Most of the niche markets that are emerging
today with our beef promotion efforts concerns the consumer and
their perceptions. This is especially true for our Governor and
his South Dakota Branded Beef in which we want the perception of
wholesomeness with a great eating experience. The consumer has
perceptions as to how producers raise cattle. The consumer has
perceptions of animal welfare, health, natural growth, organic
growth, original growth, grass finished, and environmentally
protected as some examples. The next level of this perception
becomes the source and process verification to provide the
documentation of the promotional claim.
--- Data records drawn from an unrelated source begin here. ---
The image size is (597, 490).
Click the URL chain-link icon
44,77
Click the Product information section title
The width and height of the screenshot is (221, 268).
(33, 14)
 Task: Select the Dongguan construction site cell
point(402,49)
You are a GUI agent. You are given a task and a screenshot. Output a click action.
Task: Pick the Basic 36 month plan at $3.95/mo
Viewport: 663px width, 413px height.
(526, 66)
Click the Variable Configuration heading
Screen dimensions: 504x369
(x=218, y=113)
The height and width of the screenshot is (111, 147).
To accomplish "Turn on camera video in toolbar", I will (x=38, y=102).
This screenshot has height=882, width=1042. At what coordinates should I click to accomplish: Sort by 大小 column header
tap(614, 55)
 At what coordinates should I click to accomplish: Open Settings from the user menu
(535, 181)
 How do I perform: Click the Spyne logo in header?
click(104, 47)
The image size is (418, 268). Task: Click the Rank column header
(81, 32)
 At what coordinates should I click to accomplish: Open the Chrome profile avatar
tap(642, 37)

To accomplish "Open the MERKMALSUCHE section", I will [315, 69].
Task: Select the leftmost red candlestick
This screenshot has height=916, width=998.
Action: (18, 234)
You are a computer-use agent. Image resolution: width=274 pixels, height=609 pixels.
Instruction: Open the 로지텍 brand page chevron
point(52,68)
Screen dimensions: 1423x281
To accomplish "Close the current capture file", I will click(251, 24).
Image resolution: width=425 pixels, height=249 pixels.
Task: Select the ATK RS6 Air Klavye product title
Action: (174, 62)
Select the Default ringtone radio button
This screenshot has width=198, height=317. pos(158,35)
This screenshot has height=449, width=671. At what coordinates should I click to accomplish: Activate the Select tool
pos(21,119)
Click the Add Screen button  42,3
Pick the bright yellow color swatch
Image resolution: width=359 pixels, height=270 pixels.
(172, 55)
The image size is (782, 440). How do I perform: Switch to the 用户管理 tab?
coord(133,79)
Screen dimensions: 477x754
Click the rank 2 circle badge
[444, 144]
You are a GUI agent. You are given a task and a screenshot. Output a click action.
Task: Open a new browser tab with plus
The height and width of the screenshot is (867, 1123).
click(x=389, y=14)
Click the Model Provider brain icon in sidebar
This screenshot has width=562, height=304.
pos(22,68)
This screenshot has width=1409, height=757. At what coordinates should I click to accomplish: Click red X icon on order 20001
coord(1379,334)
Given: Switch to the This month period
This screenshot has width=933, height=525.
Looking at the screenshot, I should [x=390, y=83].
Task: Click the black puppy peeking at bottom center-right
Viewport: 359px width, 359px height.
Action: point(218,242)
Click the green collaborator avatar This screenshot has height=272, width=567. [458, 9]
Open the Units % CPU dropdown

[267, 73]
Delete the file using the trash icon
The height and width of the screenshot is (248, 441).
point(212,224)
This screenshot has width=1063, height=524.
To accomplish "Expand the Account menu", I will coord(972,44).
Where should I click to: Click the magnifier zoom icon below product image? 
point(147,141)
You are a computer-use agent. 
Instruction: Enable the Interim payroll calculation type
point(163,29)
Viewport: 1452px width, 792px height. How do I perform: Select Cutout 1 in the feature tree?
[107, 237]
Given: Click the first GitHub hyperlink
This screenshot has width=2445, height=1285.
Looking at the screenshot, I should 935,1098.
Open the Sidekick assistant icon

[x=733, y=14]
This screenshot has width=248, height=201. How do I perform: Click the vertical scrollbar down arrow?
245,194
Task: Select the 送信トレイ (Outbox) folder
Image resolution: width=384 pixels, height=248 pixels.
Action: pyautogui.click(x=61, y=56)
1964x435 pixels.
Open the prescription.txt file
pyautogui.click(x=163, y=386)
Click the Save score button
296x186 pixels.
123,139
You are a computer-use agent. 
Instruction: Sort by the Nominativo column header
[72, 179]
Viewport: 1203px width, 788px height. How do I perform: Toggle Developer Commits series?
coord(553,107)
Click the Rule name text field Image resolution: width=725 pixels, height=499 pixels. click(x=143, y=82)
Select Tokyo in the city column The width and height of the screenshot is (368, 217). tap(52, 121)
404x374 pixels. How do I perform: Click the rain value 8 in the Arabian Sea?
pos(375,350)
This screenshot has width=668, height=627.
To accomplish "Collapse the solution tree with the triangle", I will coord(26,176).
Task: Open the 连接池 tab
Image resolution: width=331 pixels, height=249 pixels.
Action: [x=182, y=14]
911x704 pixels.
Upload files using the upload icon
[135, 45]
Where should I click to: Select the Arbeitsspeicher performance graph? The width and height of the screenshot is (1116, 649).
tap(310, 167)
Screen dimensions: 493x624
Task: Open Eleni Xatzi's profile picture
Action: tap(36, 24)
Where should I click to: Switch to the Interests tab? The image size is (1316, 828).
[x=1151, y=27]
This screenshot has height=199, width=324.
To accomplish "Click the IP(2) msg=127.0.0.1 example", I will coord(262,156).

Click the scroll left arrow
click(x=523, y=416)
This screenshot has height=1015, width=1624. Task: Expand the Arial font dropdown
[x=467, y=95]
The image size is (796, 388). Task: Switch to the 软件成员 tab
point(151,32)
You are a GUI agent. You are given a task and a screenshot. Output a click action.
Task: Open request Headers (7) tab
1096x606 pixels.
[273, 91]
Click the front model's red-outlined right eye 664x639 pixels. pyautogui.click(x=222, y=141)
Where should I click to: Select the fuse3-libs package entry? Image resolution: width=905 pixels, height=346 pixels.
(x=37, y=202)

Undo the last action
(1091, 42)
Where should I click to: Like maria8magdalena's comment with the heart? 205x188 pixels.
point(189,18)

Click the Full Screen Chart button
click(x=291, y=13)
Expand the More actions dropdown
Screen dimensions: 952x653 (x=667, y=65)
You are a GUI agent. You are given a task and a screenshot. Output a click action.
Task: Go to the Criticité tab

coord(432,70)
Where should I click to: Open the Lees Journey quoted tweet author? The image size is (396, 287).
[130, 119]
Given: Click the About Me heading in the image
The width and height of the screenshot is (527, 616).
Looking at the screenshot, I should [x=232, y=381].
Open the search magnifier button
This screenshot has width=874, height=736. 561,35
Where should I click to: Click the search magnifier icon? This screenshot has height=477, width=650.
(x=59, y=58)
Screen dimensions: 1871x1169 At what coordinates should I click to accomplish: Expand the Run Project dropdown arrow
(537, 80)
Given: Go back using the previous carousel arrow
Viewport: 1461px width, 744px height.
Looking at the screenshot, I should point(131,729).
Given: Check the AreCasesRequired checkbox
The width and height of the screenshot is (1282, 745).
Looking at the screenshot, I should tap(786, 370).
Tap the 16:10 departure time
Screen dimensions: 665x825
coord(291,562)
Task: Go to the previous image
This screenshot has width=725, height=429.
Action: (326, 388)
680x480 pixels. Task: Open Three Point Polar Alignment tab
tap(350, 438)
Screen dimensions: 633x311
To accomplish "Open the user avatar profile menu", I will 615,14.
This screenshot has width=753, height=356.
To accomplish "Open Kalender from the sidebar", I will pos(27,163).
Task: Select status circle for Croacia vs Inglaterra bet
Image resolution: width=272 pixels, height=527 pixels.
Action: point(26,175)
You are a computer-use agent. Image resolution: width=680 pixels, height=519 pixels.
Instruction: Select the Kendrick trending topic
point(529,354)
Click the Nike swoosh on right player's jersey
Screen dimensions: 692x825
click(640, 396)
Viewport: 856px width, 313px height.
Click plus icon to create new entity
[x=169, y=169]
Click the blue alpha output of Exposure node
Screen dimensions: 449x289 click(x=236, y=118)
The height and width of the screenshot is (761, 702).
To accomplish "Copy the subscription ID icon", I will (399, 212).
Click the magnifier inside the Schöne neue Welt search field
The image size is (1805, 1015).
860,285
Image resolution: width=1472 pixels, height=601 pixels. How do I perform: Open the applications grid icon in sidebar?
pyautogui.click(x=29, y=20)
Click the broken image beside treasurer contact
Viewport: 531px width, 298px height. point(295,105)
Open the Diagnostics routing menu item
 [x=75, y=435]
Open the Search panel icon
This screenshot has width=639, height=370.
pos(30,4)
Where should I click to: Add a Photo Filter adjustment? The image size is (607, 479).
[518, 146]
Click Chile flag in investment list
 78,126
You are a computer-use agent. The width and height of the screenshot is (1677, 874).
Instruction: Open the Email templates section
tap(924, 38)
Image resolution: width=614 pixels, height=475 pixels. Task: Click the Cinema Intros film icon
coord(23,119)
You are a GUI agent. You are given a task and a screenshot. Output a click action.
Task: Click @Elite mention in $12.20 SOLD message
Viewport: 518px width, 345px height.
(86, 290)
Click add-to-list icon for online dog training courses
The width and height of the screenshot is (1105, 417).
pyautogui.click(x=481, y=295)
This is the issue with
our Governor in establishing protocols and of course the Beef
Quality Certification with assurance. We need to keep in mind
from the producer’s point of view that the documentation claims
become rather insignificant if the eating experience is
unfavorable.
We would like to think that demand will
create opportunities. The current consumer demand and their
preferences for quality beef is being shown in the beef market
with consumers paying a higher price for their beef. Our
Governor with our branded beef would like to recognize that
demand by offering a supply of good quality beef to meet the
demand of these consumers. With respect to the many beef
audits; we are hearing the retailers with Wal-Mart in particular
stating that they don’t want just a product, they want a story
with it. Our fast food markets like McDonalds, Arby’s, Bonanza,
and Wendy’s as well want to know where the beef came from and
how it was produced.
Our producers need to understand the
challenges and the risks to niche markets. The producer needs
to realize that first of all they are dealing with a food
commodity that is terminal and perishable. Beef from birth to
the plate is less than fifteen months for seventy five percent
of the market. As our Governor has mentioned; protocols need to
be established and followed. The animals’ welfare is just part
of the equation. Other basic issues the producers need to be
conscious of will concern herd genetics, forages, water, health,
and finishing practices. The bottom line for the producer is an
open mind to the consumer’s demand for a consistent beef product
with quality assurance and a rewarding eating experience.